# [Data supplied]
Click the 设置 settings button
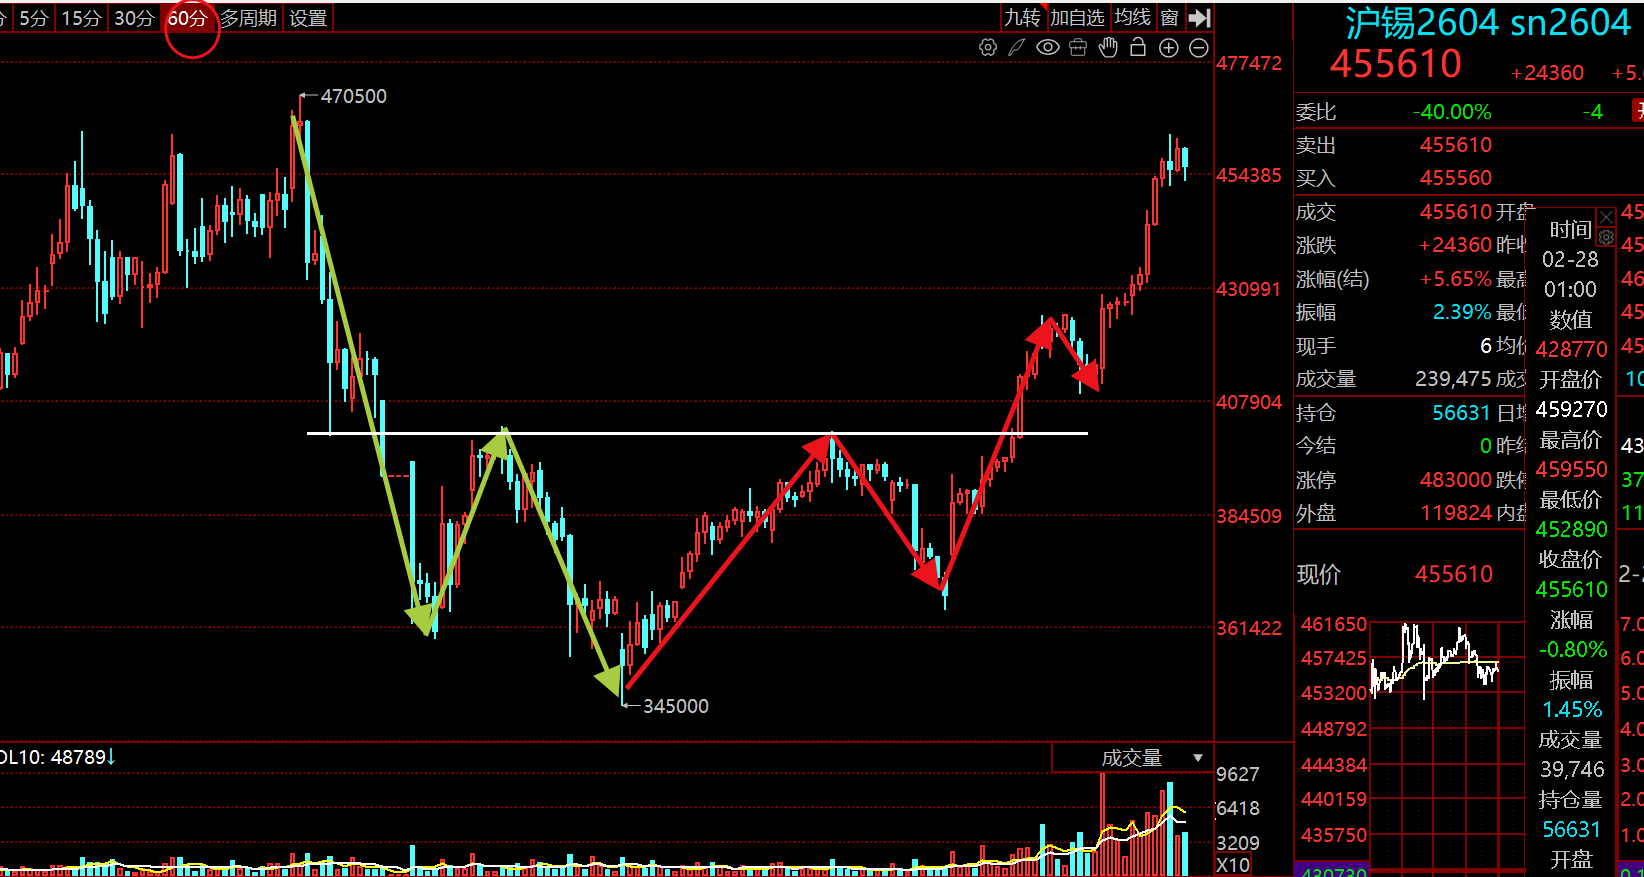Viewport: 1644px width, 877px height. 308,18
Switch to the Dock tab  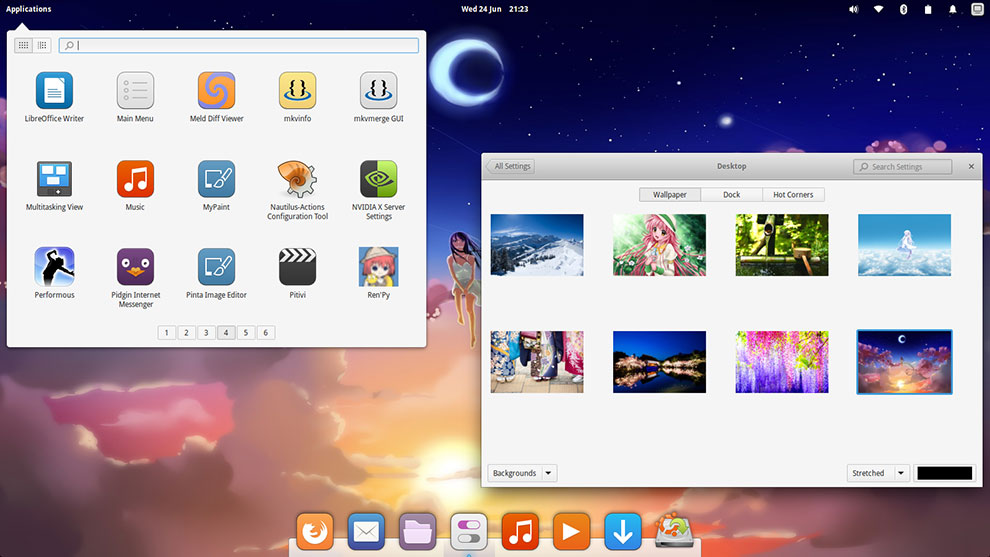731,195
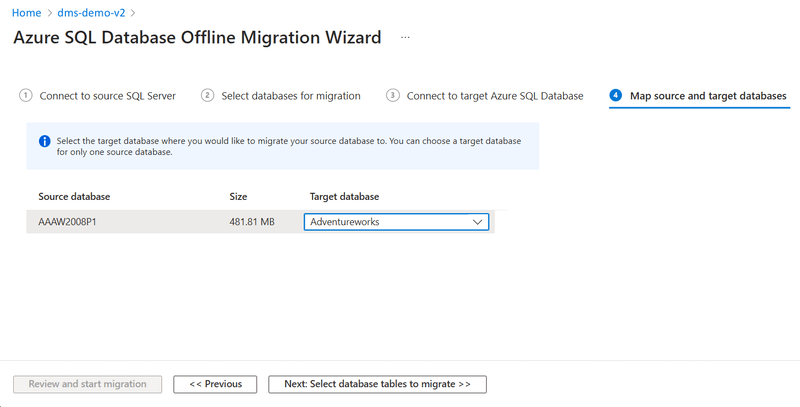Screen dimensions: 800x407
Task: Click the step 1 circle icon
Action: point(26,95)
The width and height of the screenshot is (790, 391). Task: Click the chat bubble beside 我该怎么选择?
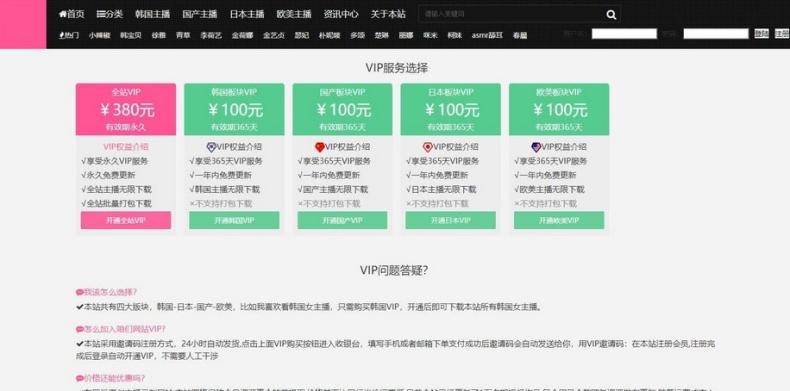point(79,292)
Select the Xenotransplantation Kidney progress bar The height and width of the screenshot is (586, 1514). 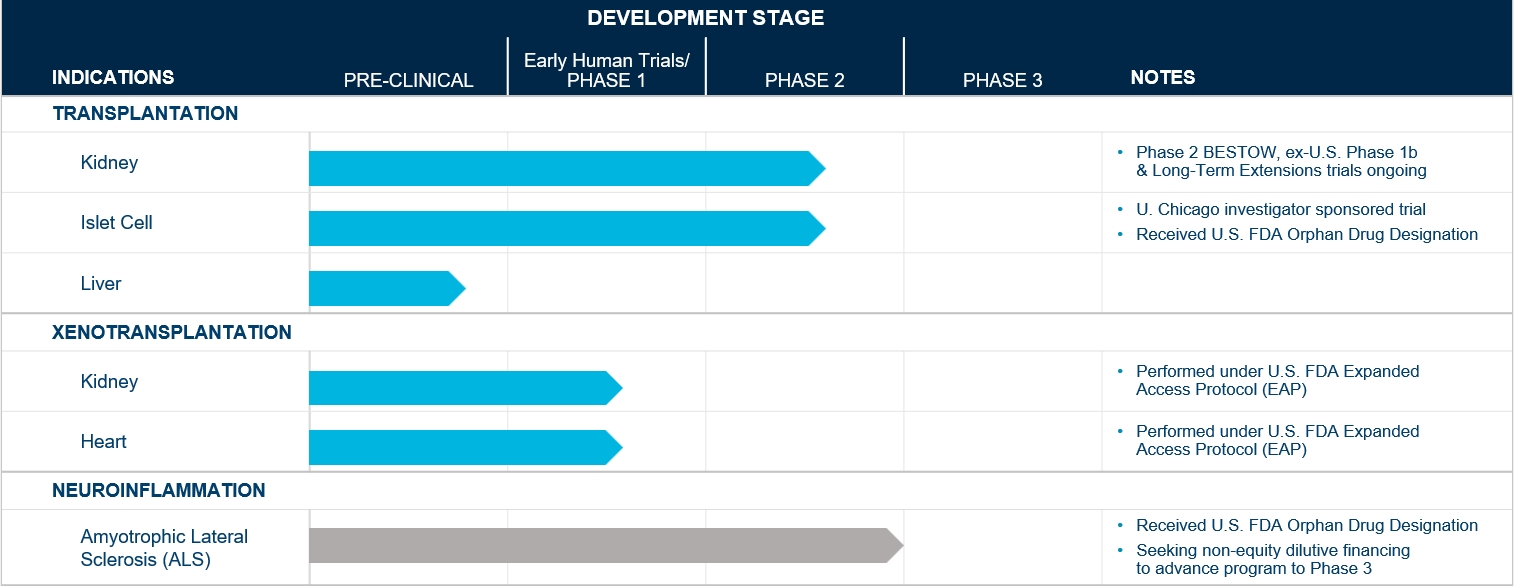point(464,388)
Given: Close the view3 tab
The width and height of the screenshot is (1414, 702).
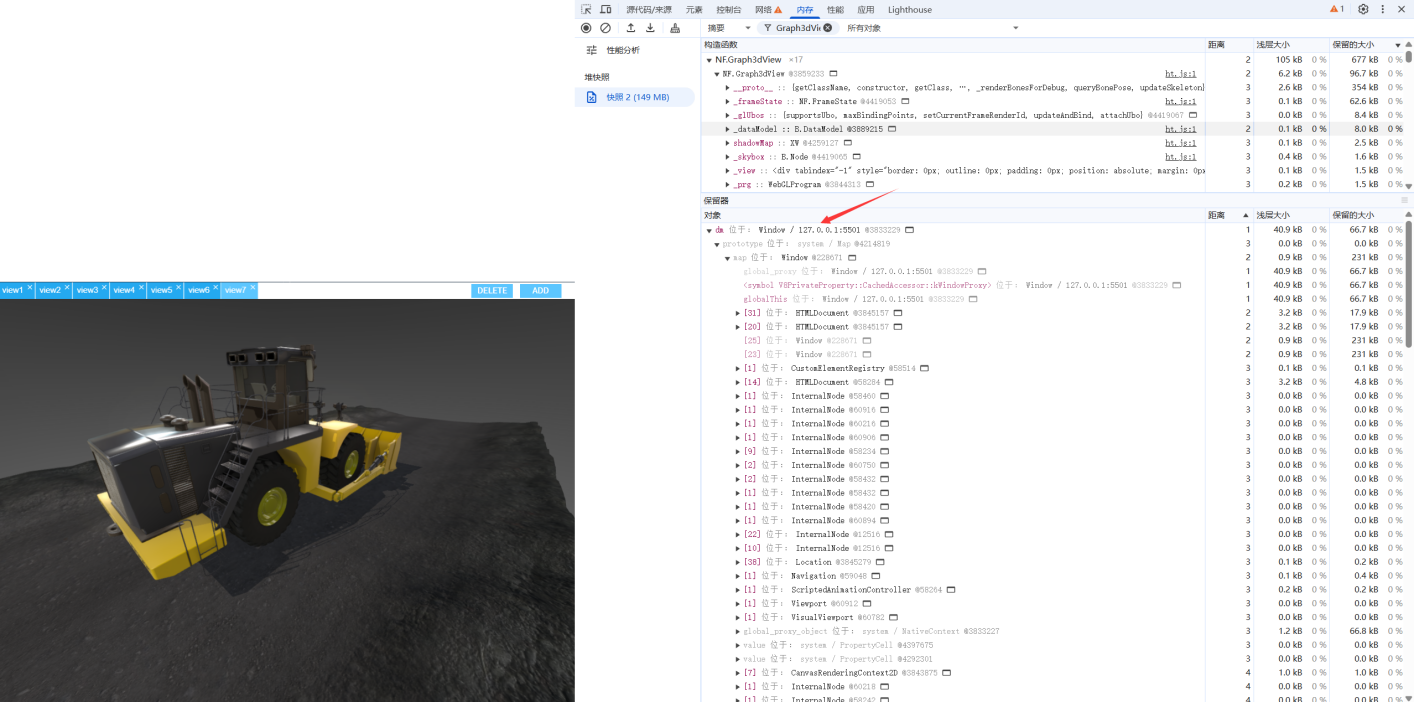Looking at the screenshot, I should (104, 287).
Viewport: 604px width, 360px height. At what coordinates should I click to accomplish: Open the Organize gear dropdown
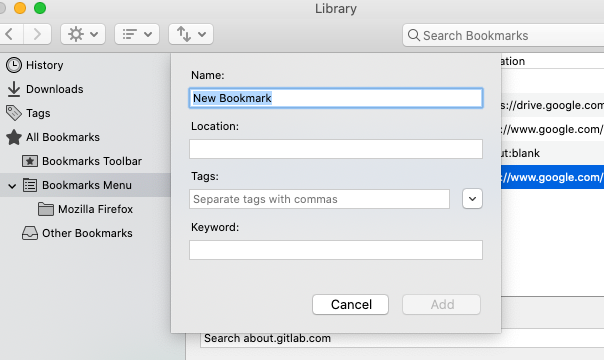(83, 34)
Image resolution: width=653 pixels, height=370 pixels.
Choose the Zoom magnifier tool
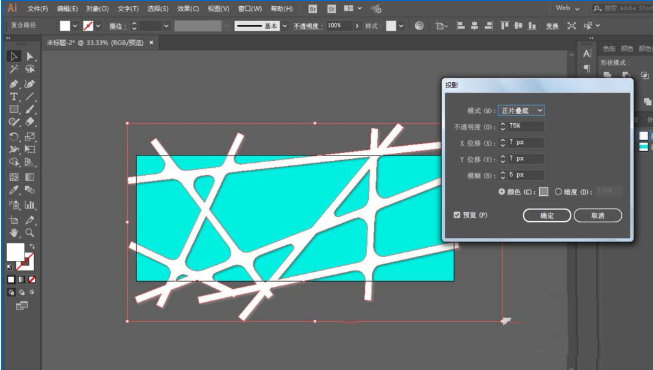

# [Written request]
Reproduce the data word for word, from the line containing "Viewport: 604px width, 360px" through the end of the data, and leave the pictures out.

# [Expected answer]
Viewport: 604px width, 360px height. At what coordinates should I click to accomplish: Open the Organize gear dropdown
(83, 34)
Image resolution: width=653 pixels, height=370 pixels.
Choose the Zoom magnifier tool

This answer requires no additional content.